ELLEVATOR – ” The Words You Spoke Still Move Me “

Posted: May 8, 2022 in MUSIC

It would be too easy to call “The Words You Spoke Still Move Me” is a record about religion, dealing as much as it does with relationships, grief, and identity even its thoughts on spirituality are more complicated than that, with “Charlie IO” taking aim at psychedelics as another mode of spiritual bypassing. Ellevator’s verses are dense with re-purposed images, It could be my own baggage, but there are moments in which I’m convinced the band does something similar in their sound, which falls into even more interesting than just hard and soft rock. They share a stadium-sized ambition with Canadian indie bands of the 2000s (most closely, Metric) especially when the guitars soar in on the chorus of “Claws”

“When I was 17 I moved to the other side of the world and joined what I’d now call a cult,” recalled Nabi Sue Bersche, lead singer of Ellevator, on her formative days spent in the Charismatic church. “I won’t deny that I had an incredible and life-changing experience there, but as I’ve gotten further away from it I’ve realized how there was way more damage done than good.” She brings that perspective on survival and truth-seeking to the Hamilton, Ontario trio’s debut album “The Words You Spoke Still Move Me”, produced by Chris Walla in all its shimmering, electric-piano-laden ecstasy and righteous anger. On “Slip,” Bersche pleads for freedom, singing from the perspective of a mythical selkie taken captive by a cult leader—by the bridge, she drowns him and returns to the sea, a different kind of baptism that lends credence to Ellevator’s cheeky claim to be the “World’s Hardest Soft Rock Band.”

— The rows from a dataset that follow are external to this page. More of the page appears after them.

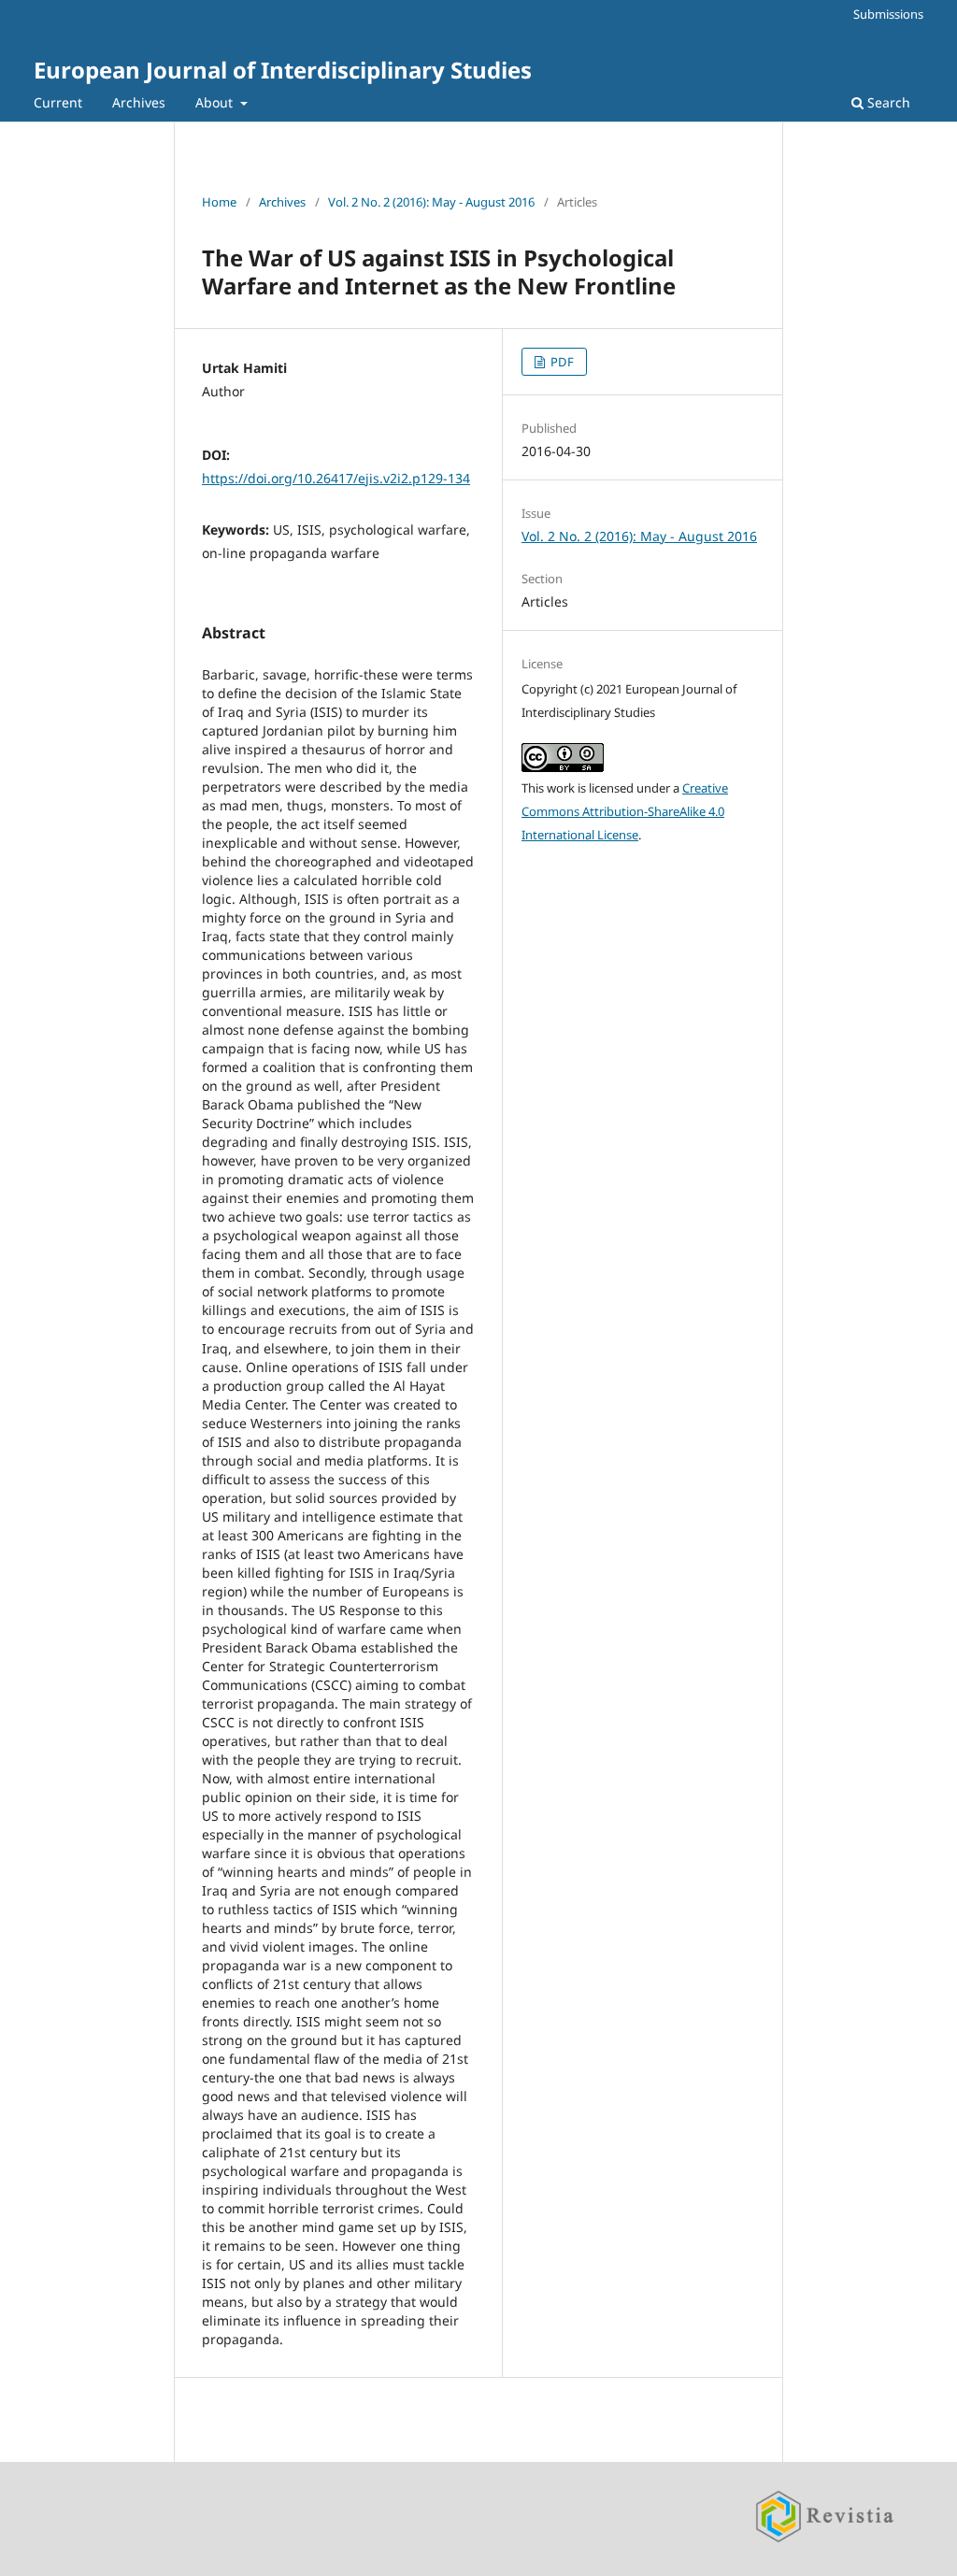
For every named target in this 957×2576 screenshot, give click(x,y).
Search (887, 102)
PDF (561, 361)
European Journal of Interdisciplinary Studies (283, 69)
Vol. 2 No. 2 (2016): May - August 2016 (431, 201)
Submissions (888, 14)
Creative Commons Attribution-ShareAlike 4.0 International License (624, 811)
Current (58, 102)
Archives (138, 102)
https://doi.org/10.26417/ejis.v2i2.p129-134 (336, 478)
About (215, 102)
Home (219, 201)
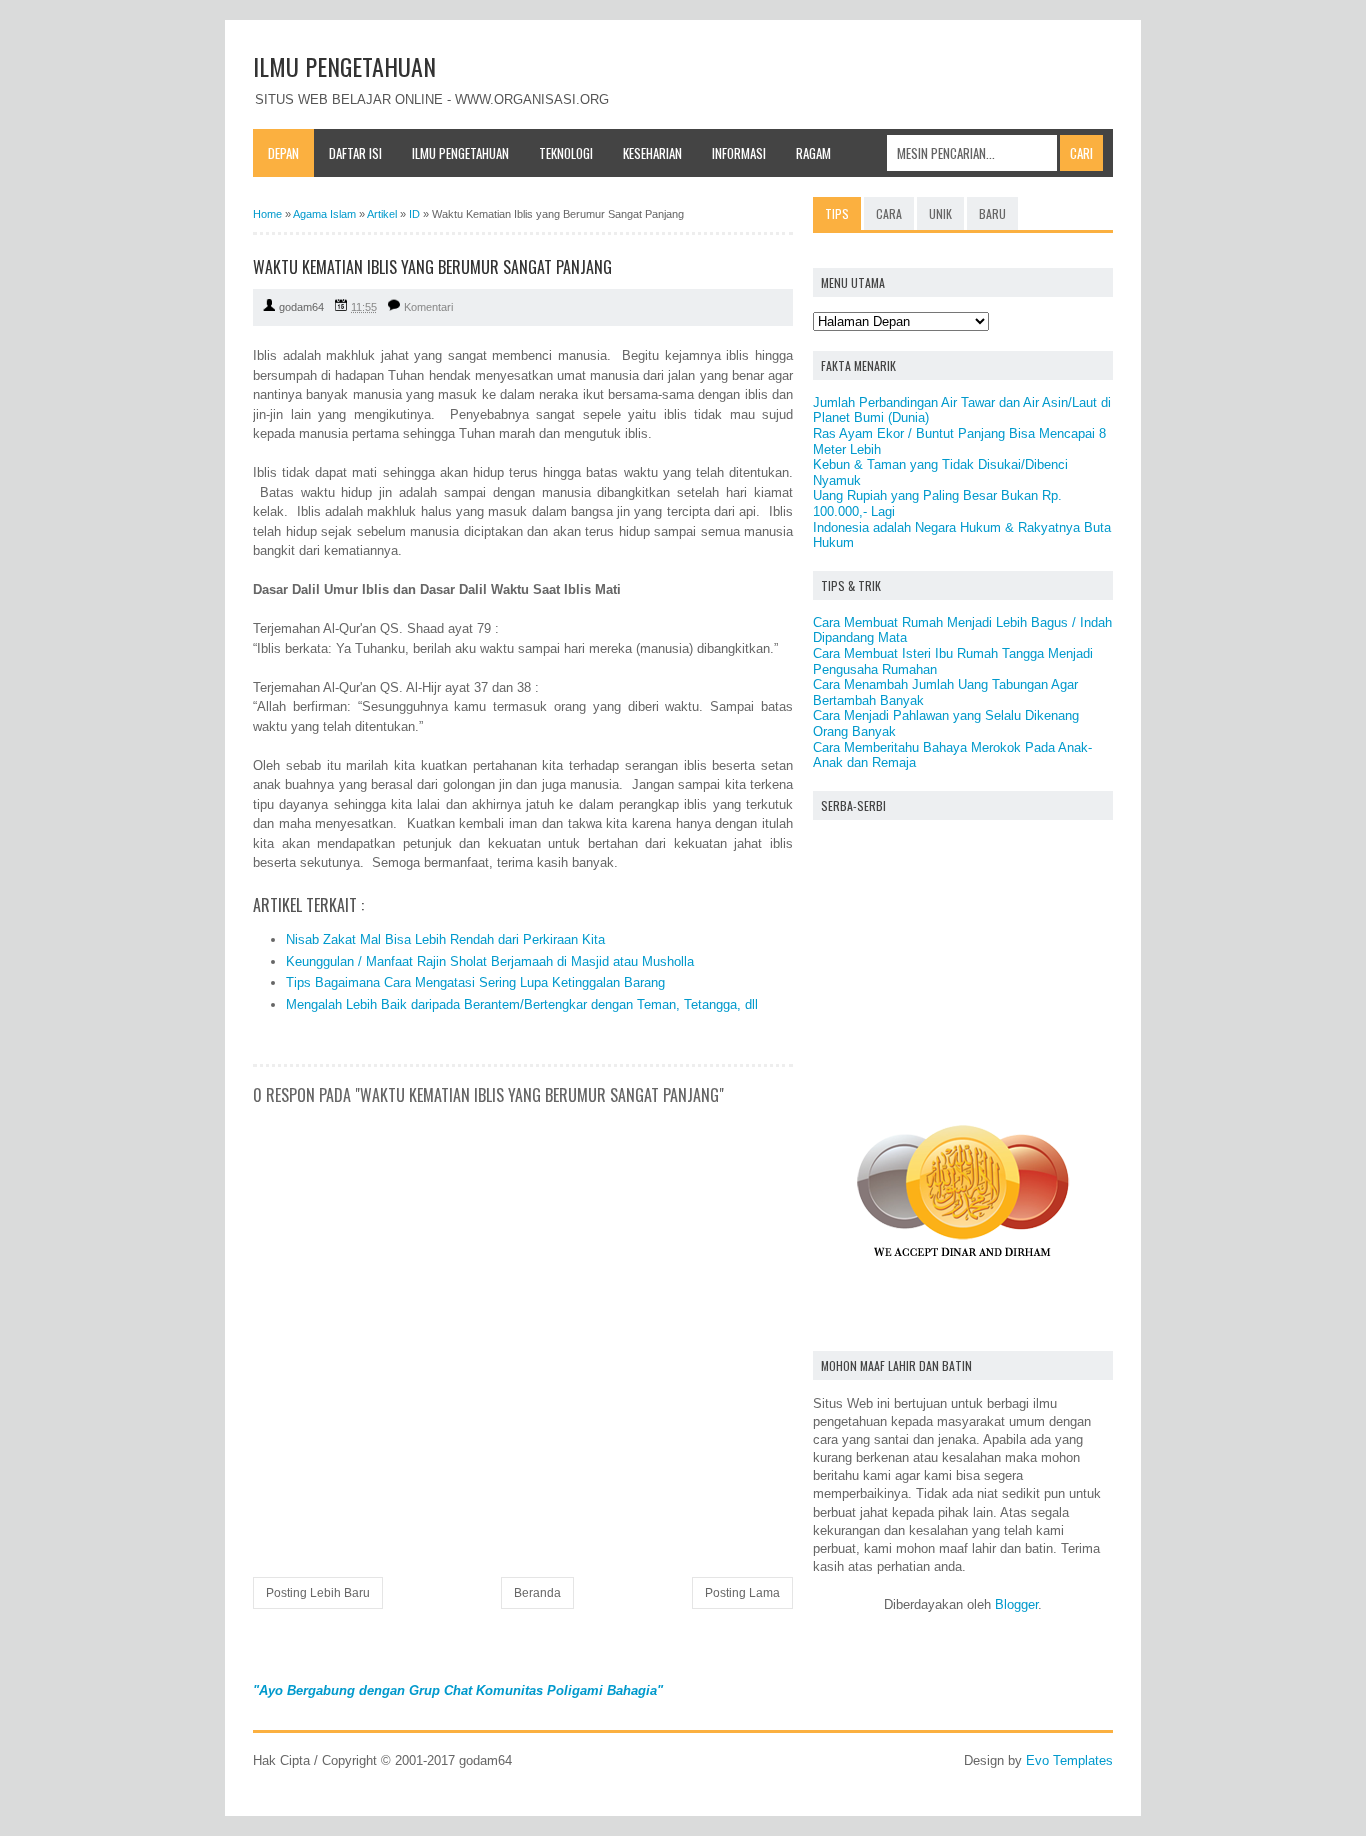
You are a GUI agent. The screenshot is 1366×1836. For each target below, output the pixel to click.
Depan (283, 153)
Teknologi (566, 153)
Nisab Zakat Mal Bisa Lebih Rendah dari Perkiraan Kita (445, 939)
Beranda (537, 1593)
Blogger (1016, 1604)
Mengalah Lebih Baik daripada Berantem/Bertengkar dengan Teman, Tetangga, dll (522, 1004)
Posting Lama (742, 1593)
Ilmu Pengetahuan (460, 153)
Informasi (739, 153)
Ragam (813, 153)
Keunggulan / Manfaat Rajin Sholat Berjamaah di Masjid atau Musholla (490, 961)
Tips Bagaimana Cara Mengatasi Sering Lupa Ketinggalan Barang (475, 982)
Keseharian (652, 153)
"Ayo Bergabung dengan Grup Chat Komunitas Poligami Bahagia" (458, 1690)
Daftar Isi (355, 153)
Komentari (428, 307)
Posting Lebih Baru (318, 1593)
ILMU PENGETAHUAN (344, 66)
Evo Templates (1069, 1760)
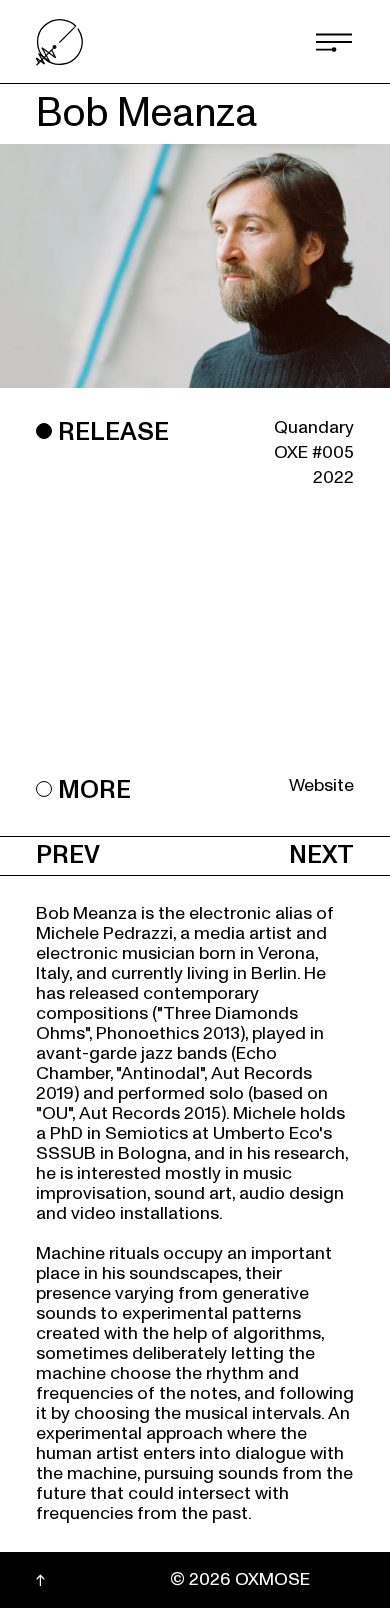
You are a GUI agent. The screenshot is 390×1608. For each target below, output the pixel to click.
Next (321, 855)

While Ellevator’s lyrics are startlingly grounded and their melodies are often impeccable, the soft atmospheres billow out to the point that they start to go thin. The energy also seems to peter out by the last track, “Party Trick,” one of a few misses that keep “The Words You Spoke” from feeling like a cohesive work rather than a strong collection of songs.

Then there are tracks like “The Prism,” which verges on losing itself in vaporous guitars before Ellevator parts the fog and delivers one of the album’s most surprising and sobering shifts in tone, suddenly bare and vulnerable again. This is a flashy record, but unlike the charlatans it prophesies against, you can usually trust it to deliver fire when it shows you the smoke.